Drewry: Tanker industry faces scrapping crisis
The global oil tanker industry may face a problem in disposing of obsolete vessels, as the volume of ships ready for scrapping worldwide increases, and poor profit margins are forcing scrappers out of business.
So says Drewry Shipping Consultants Ltd., London, which said shipowners have never before viewed disposal of obsolete tonnage as a problem.
"Shipping industry has always found breaking capacity available," said Drewry, "even if the centers of the industry have moved geographically, and always expected to receive a not-inconsiderable financial sum for its redundant tonnage."
The scrapping industry has never before been faced with such high volumes of prospective demolition candidates, many of which are enormous.
Purchase prices for obsolete ships have fallen to the point where profit margins for scrappers have been largely eroded. Ship scrap is in price competition with lower grade ferrous scrap in the market place.
Last year, 52 tankers of more than 100,000 dwt were scrapped, said Drewry. But this year, there are 296 tankers more than 20 years old and six more than 25 years old. In 2000, Drewry expects there will be 393 large oil tankers more than 20 years old.

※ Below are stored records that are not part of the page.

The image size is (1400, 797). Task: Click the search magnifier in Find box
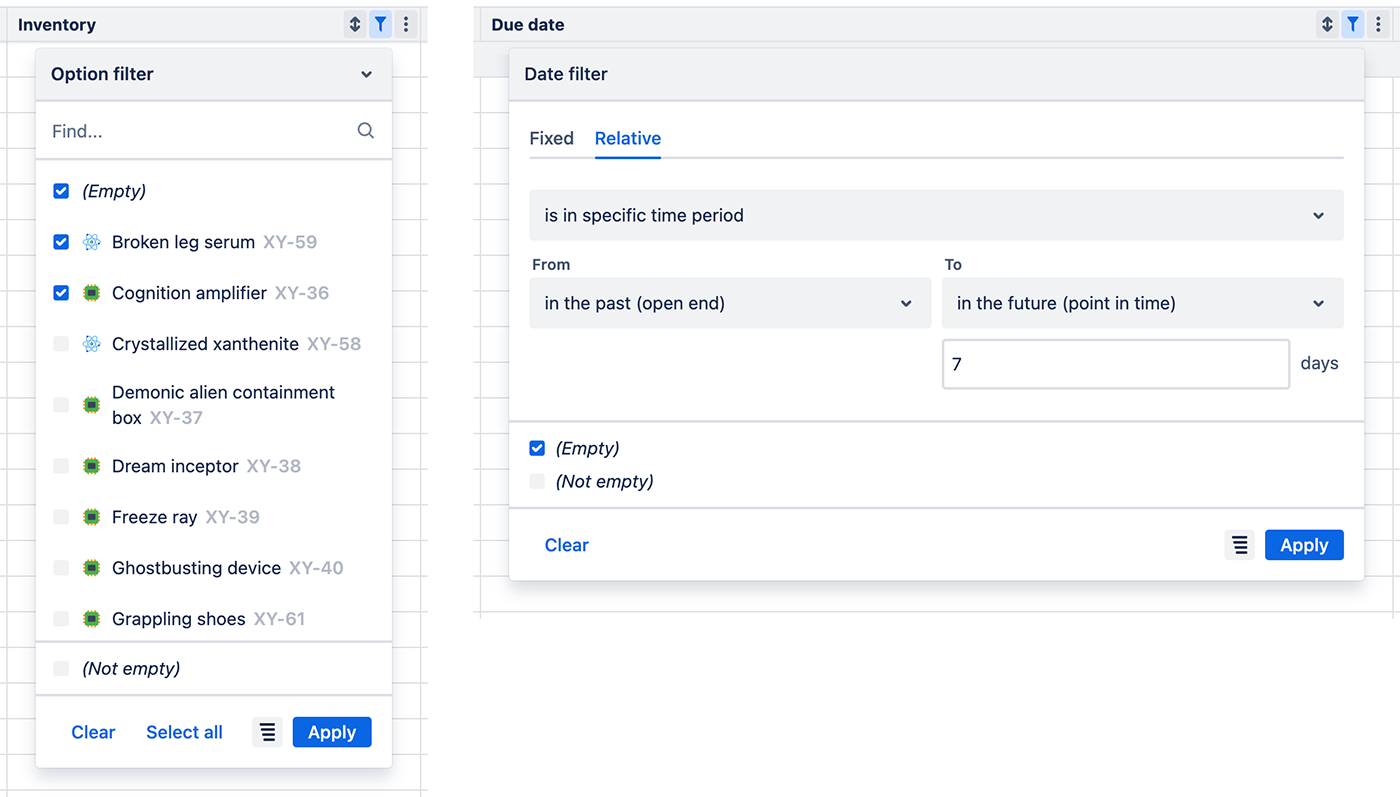[365, 130]
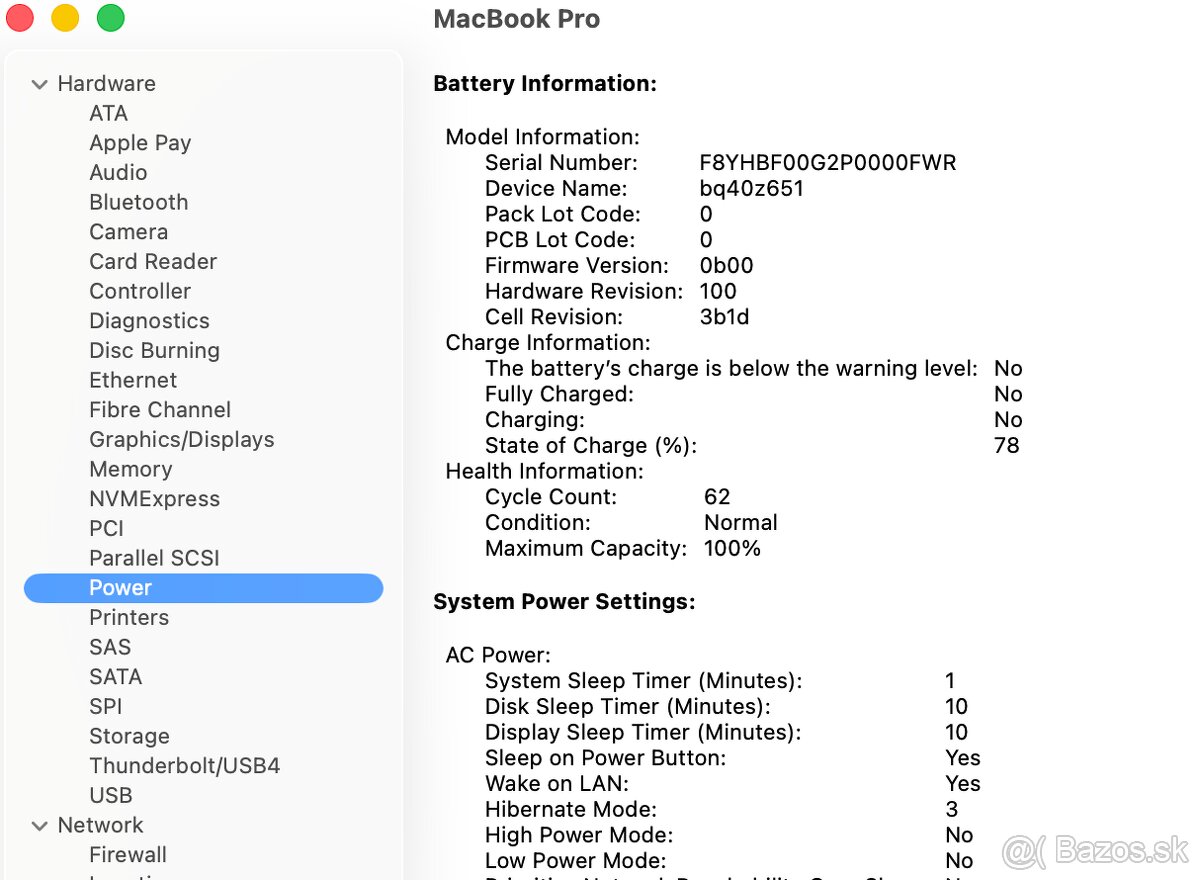Select USB in the sidebar
Screen dimensions: 1200x880
110,795
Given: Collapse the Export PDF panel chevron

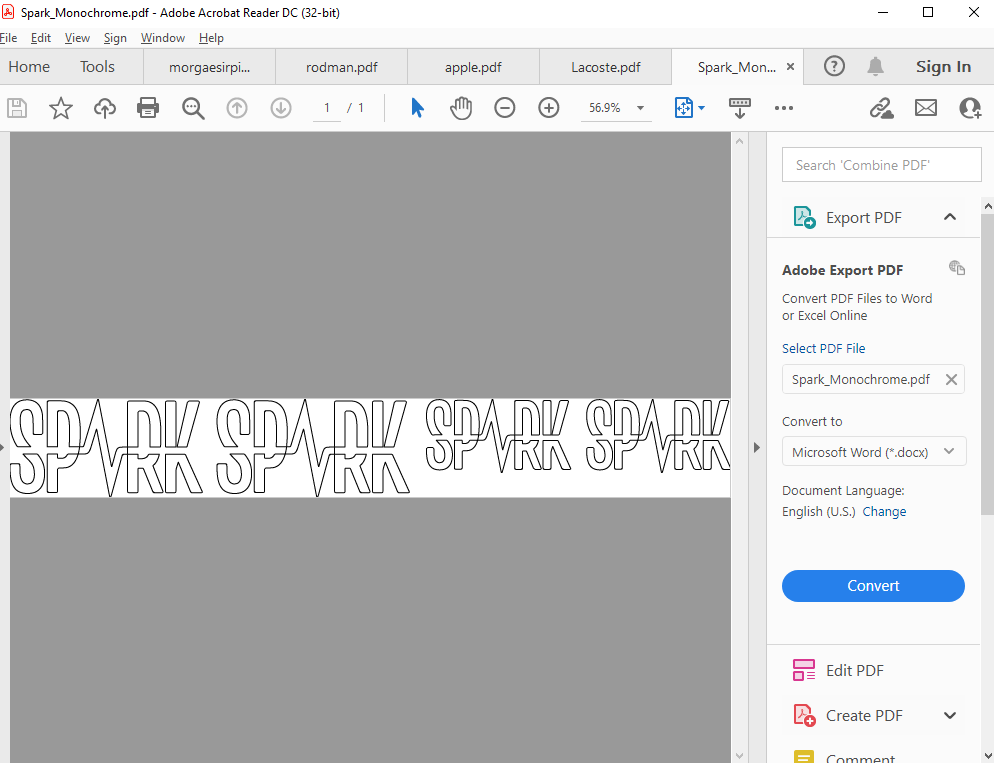Looking at the screenshot, I should [950, 217].
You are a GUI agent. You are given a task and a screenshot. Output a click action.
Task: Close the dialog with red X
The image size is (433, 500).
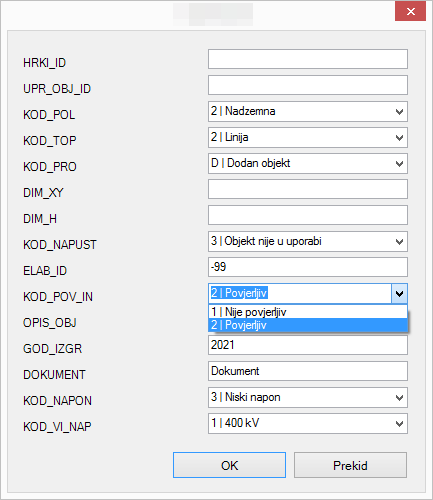[x=410, y=11]
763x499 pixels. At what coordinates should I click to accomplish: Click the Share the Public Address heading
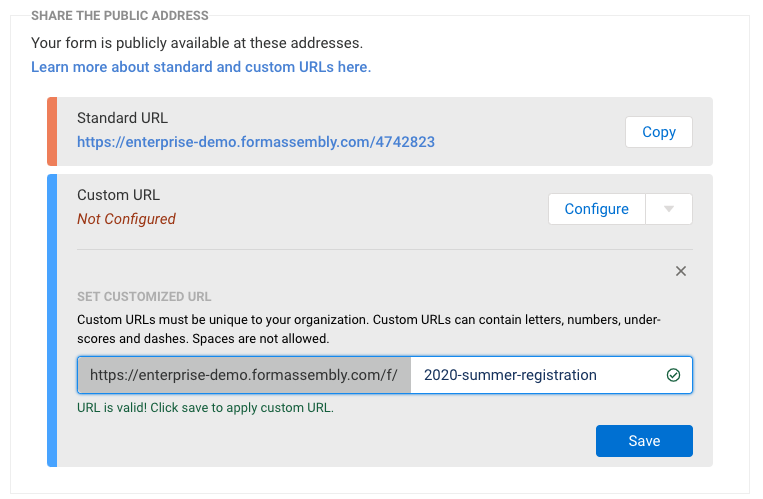pyautogui.click(x=120, y=16)
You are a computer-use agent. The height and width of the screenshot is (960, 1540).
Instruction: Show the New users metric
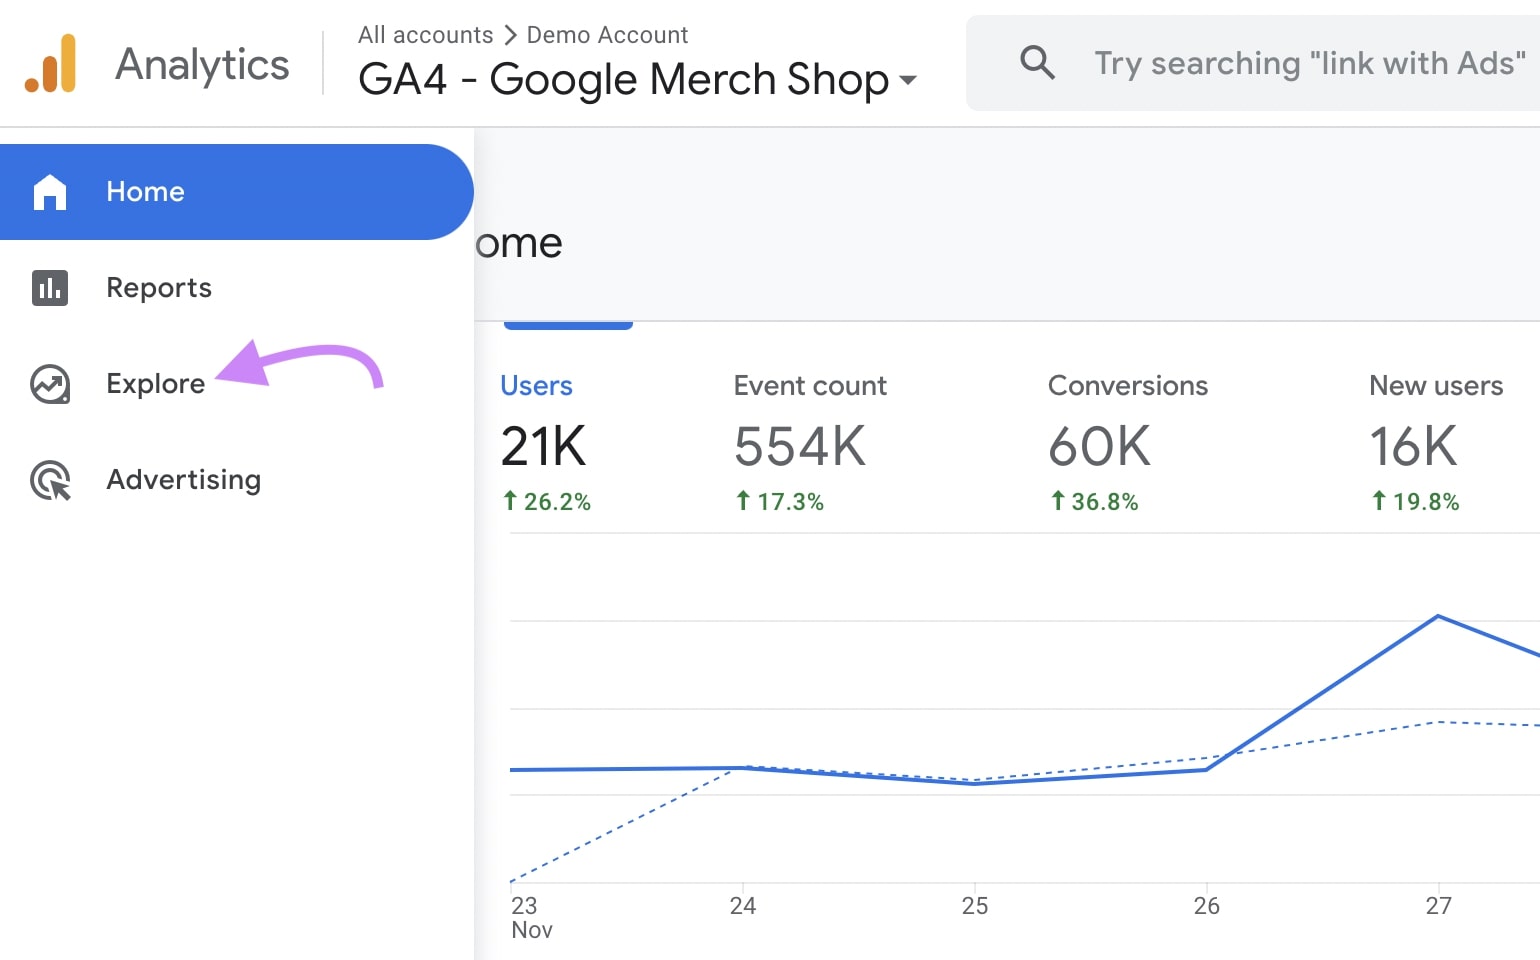click(x=1435, y=386)
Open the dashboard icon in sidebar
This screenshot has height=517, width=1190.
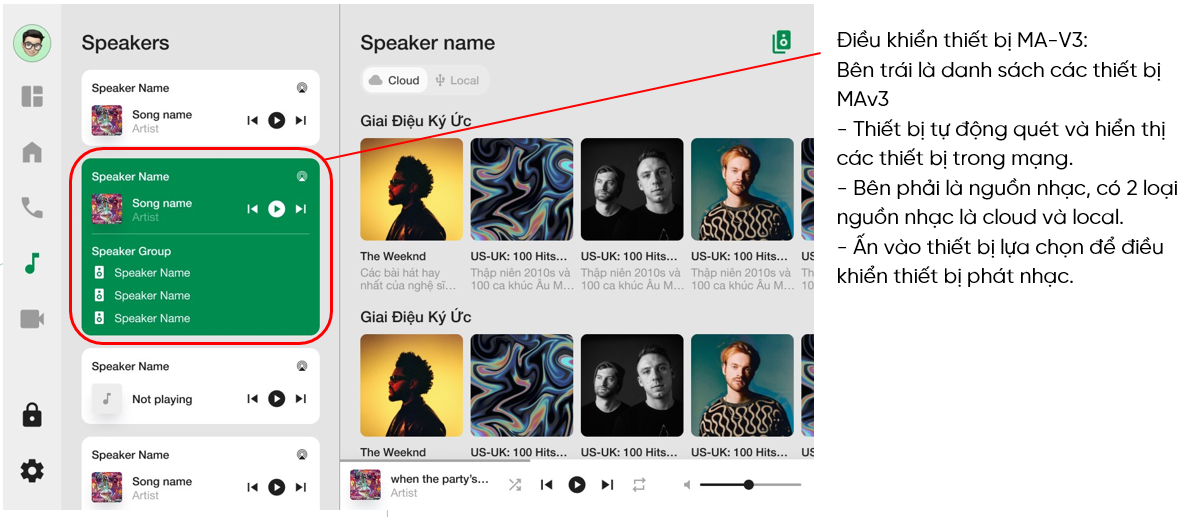[x=32, y=96]
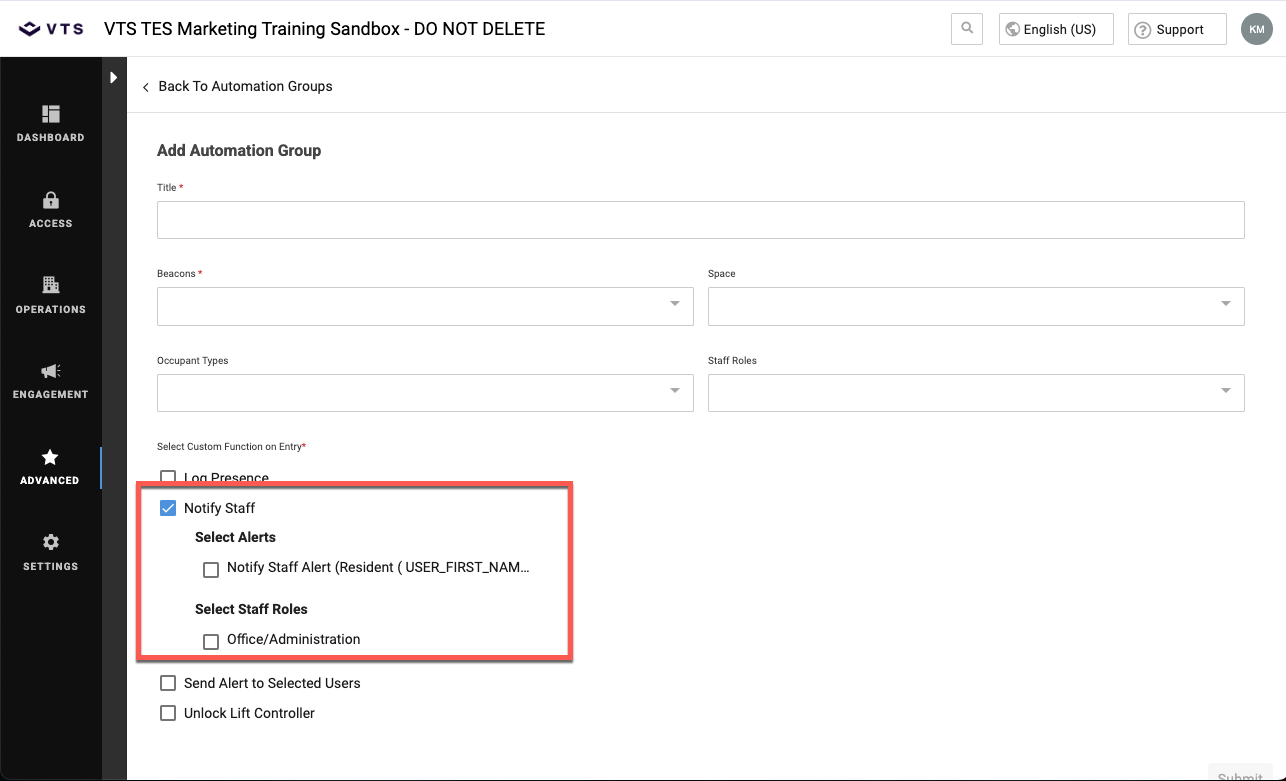
Task: Collapse the sidebar with arrow toggle
Action: point(114,77)
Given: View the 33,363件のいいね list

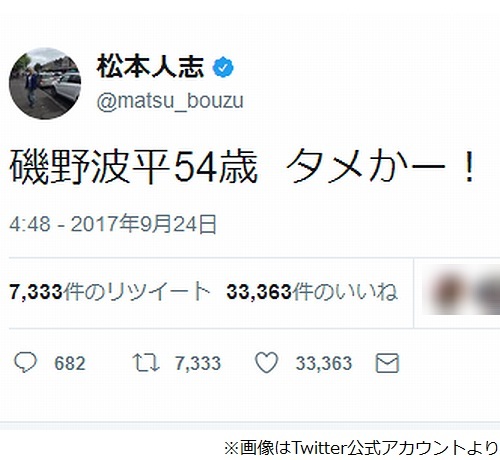Looking at the screenshot, I should [x=312, y=292].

Then there will be 197 more than 25 years old, the customary age limit for oil tankers.
"Shipbreakers have virtually no 'upside' on the prices they can offer shipowners," said Drewry. "With an aging fleet-particularly in the larger vessel sizes-increasing the demand on breakers, which in turn are seeing their own markets diminish, shipowners can only realistically expect the prices paid to them by breakers to drop."
It said that as current, low-cost ship scrapping operations in China and India become uneconomic, there are few new potential scrappers in prospect.
"It may be that there will be a return to operations akin to the higher technology, berth-based operations that were the mainstay behind the major ship scrapping heydays of the 1980s," said Drewry, "rather than the unsophisticated beach operations that mark today's norm. Even so, there are no guarantees of viability."